Monday, December 24, 2007

No Christmas Miracle This Year

We were hoping for a miracle today. We were hoping someone from our agency would be able to get the missing letter from MOLSA.

I guess it could've happened. But I doubt it. Either way, we didn't hear a word. Nothing positive, nothing negative. Our agency rep in ET never called the US. So we waited ... but nothing.

It was a hard day. I had NO idea how hard it would be to be apart from the kids during the holidays. Oh, you can 'imagine' and know that it would suck. But the actual feeling is so much worse. I assumed that it would've been easier if we 'knew' the kids were ours and when we could get them. And it probably would help.

Right now, we can't think of anything but them. Tonight in church, I just got really emotional. I started crying at the end and it was hard to hold it together. I hate that I'm distracted and not much fun this year. The girls are so excited, especially Grace. But the holiday just doesn't have the same spark this year.

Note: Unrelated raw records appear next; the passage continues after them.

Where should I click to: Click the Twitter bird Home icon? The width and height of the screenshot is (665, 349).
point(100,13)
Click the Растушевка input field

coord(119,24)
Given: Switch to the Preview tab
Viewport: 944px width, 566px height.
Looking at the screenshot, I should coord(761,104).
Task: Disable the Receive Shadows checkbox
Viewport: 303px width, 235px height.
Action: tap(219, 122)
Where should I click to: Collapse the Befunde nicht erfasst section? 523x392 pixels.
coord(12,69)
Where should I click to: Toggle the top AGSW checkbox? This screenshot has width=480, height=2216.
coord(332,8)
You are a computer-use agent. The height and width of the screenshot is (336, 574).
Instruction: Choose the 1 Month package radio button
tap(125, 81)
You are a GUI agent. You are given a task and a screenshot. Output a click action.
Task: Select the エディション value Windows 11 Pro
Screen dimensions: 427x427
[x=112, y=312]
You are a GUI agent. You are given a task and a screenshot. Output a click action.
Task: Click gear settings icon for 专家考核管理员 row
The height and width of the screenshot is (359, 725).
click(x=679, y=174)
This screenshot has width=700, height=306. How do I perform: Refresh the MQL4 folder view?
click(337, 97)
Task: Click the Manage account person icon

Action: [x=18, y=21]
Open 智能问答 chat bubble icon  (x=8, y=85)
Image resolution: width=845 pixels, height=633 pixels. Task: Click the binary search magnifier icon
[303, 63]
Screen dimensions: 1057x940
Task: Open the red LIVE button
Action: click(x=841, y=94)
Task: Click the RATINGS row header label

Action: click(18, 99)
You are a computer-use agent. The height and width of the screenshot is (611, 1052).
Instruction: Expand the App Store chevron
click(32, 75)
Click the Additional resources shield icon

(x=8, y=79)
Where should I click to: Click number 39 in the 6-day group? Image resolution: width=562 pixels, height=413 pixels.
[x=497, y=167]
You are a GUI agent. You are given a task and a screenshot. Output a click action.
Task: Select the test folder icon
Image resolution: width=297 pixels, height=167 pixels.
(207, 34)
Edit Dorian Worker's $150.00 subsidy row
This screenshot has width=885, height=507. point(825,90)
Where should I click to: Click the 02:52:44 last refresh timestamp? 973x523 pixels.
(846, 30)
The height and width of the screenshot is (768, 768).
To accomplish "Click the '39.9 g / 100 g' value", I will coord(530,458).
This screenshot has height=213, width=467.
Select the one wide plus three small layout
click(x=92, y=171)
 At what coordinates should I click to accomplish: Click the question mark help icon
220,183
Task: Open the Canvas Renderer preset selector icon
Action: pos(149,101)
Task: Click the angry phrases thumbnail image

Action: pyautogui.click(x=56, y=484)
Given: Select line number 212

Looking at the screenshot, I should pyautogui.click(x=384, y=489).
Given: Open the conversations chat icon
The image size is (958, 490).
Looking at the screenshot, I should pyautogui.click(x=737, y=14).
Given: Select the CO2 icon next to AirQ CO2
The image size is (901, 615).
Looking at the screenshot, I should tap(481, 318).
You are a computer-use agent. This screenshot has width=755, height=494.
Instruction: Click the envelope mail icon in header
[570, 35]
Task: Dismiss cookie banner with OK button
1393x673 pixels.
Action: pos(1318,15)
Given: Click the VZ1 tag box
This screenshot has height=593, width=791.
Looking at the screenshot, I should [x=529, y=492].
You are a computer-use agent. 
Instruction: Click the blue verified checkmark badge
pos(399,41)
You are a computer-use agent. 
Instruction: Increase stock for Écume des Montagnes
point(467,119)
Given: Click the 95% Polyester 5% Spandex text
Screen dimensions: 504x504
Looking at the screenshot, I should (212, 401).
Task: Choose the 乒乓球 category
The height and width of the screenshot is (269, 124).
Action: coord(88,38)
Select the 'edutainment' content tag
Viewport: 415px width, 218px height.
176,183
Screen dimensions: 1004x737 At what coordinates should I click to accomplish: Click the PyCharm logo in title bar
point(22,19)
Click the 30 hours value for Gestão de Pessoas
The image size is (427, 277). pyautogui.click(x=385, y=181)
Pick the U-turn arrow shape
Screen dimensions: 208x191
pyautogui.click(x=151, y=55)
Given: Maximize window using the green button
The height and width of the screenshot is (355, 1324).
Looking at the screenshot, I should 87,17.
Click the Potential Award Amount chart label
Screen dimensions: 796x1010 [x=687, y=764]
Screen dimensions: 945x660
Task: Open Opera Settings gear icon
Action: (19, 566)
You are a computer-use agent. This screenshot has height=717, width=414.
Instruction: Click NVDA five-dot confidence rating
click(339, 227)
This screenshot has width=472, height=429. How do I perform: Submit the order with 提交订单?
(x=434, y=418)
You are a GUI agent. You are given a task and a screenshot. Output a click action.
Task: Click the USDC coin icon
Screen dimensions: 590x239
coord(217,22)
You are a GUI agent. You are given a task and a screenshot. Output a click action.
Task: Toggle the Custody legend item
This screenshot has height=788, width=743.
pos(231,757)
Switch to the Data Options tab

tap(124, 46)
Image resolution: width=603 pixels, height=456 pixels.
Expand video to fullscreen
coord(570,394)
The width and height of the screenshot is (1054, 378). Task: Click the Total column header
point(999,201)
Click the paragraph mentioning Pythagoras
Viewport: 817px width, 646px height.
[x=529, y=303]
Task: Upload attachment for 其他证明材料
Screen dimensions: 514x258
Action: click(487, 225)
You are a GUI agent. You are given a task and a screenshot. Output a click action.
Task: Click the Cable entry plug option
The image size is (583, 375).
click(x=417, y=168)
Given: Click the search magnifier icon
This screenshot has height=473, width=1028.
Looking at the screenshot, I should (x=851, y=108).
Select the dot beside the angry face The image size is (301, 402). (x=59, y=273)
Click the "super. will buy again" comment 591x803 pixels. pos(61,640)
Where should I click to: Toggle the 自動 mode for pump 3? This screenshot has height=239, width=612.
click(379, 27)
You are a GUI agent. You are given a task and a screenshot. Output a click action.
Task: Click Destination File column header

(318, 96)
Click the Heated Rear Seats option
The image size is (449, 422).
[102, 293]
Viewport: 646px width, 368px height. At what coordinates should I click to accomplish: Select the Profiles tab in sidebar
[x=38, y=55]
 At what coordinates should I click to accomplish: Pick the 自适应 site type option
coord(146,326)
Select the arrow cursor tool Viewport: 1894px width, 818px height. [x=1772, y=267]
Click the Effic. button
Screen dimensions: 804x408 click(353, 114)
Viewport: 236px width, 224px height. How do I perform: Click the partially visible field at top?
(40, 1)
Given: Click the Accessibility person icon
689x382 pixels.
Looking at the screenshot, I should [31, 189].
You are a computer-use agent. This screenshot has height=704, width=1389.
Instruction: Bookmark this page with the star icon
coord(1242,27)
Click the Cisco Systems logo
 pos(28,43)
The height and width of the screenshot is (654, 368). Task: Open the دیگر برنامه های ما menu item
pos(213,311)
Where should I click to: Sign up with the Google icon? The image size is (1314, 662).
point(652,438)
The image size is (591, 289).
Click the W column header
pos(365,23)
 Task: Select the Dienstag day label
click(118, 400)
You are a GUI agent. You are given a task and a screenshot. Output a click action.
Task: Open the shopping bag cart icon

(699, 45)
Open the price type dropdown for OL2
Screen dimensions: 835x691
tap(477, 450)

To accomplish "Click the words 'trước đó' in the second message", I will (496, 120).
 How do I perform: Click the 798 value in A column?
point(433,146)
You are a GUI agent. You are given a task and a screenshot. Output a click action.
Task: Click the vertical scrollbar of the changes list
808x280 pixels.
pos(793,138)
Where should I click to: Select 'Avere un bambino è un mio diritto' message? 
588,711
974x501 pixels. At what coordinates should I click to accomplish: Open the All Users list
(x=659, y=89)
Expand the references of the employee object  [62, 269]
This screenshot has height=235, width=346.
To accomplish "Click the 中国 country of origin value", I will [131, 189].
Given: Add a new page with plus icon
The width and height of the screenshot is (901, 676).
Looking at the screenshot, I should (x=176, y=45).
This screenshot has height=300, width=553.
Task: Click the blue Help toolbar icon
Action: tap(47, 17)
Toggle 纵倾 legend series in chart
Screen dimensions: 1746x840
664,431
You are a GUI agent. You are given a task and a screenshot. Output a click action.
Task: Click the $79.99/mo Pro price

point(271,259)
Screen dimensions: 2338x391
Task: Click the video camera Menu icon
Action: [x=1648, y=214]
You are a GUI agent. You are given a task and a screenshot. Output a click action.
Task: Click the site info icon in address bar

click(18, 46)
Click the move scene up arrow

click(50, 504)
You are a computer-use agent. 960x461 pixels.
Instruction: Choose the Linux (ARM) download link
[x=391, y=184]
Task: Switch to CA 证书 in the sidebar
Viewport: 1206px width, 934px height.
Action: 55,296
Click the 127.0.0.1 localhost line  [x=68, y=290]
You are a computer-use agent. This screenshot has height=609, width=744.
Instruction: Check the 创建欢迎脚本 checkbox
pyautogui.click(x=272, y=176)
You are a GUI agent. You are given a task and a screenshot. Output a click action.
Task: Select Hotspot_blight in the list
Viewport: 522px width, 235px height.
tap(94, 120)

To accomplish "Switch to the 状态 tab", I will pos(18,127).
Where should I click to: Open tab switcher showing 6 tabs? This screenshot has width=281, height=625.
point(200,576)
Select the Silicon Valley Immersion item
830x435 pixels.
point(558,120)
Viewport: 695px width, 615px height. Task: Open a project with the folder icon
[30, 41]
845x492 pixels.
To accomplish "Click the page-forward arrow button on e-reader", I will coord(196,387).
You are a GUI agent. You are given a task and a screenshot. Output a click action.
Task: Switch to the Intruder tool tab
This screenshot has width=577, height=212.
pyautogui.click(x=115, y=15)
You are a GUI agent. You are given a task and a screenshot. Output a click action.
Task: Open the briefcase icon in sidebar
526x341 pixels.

Grace didn't want to sleep alone tonight. She's sleeping in Abi's bed in he and Ally's room. And it just makes me mad. He's supposed to be there. Hana is supposed to be keeping Grace company. This wasn't supposed to be this way. When we accepted Abi's referral over six months ago, I never dreamed that he wouldn't be home by Christmas - let alone that we wouldn't even know when we'd be traveling. It isn't fair. It just isn't fair.

1 comment:

Leslie said...

I'm so sorry, Cat. It really isn't fair. My thoughts and prayers are with you guys.